In her early 20s, in Oakland, Calif., and with sons Mike and Tim in tow, Betty met the love of her life, Stanley Riggers, then a lieutenant in the U.S. Air Force. They married in January of 1955 and immediately moved to Craigmont where Stan joined his parents W.W. “Wink” and Beryle Riggers in farming.
Over the next many years Betty became a somewhat quintessential farming wife, mother, grandmother and member of the Craigmont community. Sons Steve and Nathan followed the move from California and over the years, the family would grow to include 10 grandchildren and, presently, 13 great-grandchildren. Like most homemakers of that generation, Betty took great pride in cooking, with cherry pies, beef stroganoff and insightful advice in the kitchen about how to live a purposeful productive life among her specialties.
Betty’s origins began very differently from the life she would come to enjoy in Idaho for nearly seven decades. She was born on Jan. 23, 1931, in St. Paul, Minn., the youngest child of E.L. and Frida Tyler. Her mother had immigrated from Sweden at the age of 18 in 1914.
Frida contracted tuberculosis and was placed in a TB sanitarium during her pregnancy with Betty, requiring Betty’s immediate removal from her mother’s care upon birth. Except for a short return of Frida’s health that allowed her to rejoin the family in Betty’s second year, Betty was raised without her mother’s presence in the household. The family’s life in Isle, Minn., during the years of the Great Depression were stark and difficult. For five years Betty and her three older siblings, Elvin, Delores and Lee, were placed in the Odd Fellows and Rebekahs Lodges Children’s Home in Northfield, Minn.

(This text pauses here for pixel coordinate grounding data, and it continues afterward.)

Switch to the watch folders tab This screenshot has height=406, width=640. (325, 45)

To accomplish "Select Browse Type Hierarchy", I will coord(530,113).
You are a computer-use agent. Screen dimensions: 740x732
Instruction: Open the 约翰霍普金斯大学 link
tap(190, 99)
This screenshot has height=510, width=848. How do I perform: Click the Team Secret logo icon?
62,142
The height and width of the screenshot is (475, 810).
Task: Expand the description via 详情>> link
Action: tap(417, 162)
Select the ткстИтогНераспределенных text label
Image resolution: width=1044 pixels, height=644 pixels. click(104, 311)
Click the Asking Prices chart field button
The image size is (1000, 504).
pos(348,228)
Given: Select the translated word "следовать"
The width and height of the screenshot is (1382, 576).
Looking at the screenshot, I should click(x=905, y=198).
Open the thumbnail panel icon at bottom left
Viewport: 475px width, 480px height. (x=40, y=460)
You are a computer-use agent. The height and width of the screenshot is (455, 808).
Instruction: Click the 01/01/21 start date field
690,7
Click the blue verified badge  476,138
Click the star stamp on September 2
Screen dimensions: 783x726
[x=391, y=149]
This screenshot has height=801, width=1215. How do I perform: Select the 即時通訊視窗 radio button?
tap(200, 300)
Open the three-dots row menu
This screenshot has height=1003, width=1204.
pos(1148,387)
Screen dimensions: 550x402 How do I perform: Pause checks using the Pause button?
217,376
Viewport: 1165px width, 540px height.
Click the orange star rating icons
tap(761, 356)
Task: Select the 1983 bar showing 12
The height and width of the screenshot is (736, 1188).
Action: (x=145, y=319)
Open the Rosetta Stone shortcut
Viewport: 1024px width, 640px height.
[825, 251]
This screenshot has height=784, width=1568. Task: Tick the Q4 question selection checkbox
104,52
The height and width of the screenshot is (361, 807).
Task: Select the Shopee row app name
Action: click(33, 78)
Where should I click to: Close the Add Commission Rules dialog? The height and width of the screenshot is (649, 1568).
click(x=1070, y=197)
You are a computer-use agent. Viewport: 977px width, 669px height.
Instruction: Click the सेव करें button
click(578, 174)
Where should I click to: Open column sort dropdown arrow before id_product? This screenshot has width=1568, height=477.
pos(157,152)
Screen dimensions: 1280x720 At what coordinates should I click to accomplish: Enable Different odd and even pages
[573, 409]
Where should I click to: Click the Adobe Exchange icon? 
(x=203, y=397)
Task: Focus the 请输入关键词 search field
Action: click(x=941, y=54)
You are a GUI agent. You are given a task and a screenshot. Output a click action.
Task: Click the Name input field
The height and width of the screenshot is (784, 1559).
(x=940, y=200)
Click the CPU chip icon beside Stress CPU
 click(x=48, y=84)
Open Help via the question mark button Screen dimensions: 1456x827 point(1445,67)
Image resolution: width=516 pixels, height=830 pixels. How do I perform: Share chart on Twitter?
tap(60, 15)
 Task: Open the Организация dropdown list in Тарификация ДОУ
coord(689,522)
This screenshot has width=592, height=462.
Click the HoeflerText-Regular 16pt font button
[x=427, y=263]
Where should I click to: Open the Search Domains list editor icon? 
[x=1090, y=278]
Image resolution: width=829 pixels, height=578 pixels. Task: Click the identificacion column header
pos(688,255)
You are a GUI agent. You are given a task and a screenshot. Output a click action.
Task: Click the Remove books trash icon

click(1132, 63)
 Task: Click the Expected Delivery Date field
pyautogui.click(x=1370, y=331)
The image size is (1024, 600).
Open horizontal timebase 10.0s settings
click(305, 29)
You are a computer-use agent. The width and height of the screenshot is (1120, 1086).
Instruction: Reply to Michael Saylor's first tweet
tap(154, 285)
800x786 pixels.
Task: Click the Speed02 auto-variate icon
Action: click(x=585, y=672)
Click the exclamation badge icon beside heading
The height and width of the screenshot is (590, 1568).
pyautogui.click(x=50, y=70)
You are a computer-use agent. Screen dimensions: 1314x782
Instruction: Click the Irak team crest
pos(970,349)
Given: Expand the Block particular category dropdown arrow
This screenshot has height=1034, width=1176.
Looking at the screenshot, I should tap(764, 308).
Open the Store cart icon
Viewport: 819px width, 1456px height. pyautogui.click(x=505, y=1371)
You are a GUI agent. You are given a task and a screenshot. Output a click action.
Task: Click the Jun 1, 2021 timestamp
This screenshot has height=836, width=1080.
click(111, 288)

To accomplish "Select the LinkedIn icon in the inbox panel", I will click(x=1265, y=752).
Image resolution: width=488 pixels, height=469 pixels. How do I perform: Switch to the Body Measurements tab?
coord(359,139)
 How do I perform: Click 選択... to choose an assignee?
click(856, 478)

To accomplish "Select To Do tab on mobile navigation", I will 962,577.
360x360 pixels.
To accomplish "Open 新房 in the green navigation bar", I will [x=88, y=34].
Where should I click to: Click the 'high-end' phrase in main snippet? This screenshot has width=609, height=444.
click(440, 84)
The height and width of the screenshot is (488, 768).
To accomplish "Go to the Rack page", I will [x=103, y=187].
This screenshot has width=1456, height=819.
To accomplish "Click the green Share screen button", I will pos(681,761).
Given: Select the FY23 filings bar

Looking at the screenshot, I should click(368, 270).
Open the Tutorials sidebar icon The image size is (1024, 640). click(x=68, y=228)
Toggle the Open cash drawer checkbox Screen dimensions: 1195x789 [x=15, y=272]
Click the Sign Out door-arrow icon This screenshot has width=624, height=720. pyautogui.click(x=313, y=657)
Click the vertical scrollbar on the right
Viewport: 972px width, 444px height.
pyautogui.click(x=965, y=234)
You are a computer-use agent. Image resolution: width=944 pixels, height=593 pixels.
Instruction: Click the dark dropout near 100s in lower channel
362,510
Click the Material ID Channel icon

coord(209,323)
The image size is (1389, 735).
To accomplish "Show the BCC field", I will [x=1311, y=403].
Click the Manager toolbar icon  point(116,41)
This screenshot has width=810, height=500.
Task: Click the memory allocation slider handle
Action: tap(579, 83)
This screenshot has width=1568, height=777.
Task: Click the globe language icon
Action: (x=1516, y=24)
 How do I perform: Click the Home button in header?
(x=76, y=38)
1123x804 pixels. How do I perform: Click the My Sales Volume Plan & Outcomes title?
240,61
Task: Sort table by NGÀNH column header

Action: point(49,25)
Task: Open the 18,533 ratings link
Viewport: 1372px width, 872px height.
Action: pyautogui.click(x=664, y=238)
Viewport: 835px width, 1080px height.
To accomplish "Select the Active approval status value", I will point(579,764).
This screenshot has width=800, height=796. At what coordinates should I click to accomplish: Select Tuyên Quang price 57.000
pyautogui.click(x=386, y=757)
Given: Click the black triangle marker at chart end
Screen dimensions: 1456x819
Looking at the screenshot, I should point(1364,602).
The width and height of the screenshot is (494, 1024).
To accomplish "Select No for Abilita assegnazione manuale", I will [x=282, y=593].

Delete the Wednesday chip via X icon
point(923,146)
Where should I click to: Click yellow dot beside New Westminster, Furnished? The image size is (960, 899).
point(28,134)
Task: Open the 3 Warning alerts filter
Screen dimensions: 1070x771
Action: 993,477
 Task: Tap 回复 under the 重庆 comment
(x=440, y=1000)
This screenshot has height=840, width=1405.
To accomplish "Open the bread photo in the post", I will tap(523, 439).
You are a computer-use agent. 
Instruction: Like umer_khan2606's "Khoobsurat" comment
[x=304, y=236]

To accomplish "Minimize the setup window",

Betty’s brothers would both enter military service during World War II. Elvin became a U.S. Army Air Corps pilot and was killed in his first combat mission over Germany, just one week before the war ended in Europe. Betty always believed the sorrow that emanated from Elvin’s loss hastened her mother’s death in the TB sanitarium a year later, when Betty was 15.
During the war Betty moved to Oakland, where her father labored as a welder on war ships in the Alameda Shipyards. Soon after her high school graduation Betty married her first husband, and Mike and Tim were born in the two years thereafter. It could be said their lives were characterized far more by lack than by blessings. This all changed a few years later when Betty accepted what could be characterized as a “pinch-hit blind date” with Stanley. And soon, lack would become abundance for all of them with the move to Craigmont in 1955.
In her first several decades in Craigmont, Betty was involved in the Junior Chamber of Commerce auxiliary and the United Church of Craigmont. She worked for several years as a field enumerator for the USDA, and was once a candidate for Lewis County Commissioner.
But her greatest community involvement and contribution was her many years as the coordinator for the American Field Services foreign exchange student program in Lewis County. Her involvement ultimately gave Betty a much desired daughter for a year when Betty and Stan had the great pleasure of hosting Katie Gruetert from Switzerland in 1982.
Married for 67 years, Stan and Betty spent 65 years together in their farmhouse 4 miles east of Craigmont, eventually moving in 2020 to Royal Plaza in Lewiston, where Stanley still resides. Betty will be remembered by friends and family for her love of books, movies and games of Trivial Pursuit. She loved Camas Prairie winters and spending time with her sister Delores in McCall.
Betty is survived by her husband Stanley in Lewiston; brother Lee of Fair Oaks Calif.; sons Mike (Robyn) of Tucson, Ariz., Tim of Tacoma, Steve (Joan) of McCall, and Nathan (Chrissy) of Nezperce; 10 grandchildren and 13 great-grandchildren.
The Riggers family would like to extend their sincere thanks to the staff at Royal Plaza and at St. Joseph Regional Medical Center Family Hospice, especially to Kim and Bree, for the heartfelt care they provided to Betty in her final months, and also to Lyle Kuther and Tracy Watkins for their years of friendship and assistance they gave to Betty.
A private interment for immediate family was held at the Craigmont cemetery. A larger celebration of life for Betty is being planned by the family to be held in the spring.
In lieu of flowers, the family would request that any memorials or remembrances in Betty’s honor be made to Sister Mary’s Children P.O. Box 809 McCall, ID 83638 or online atsistermaryschildren.org.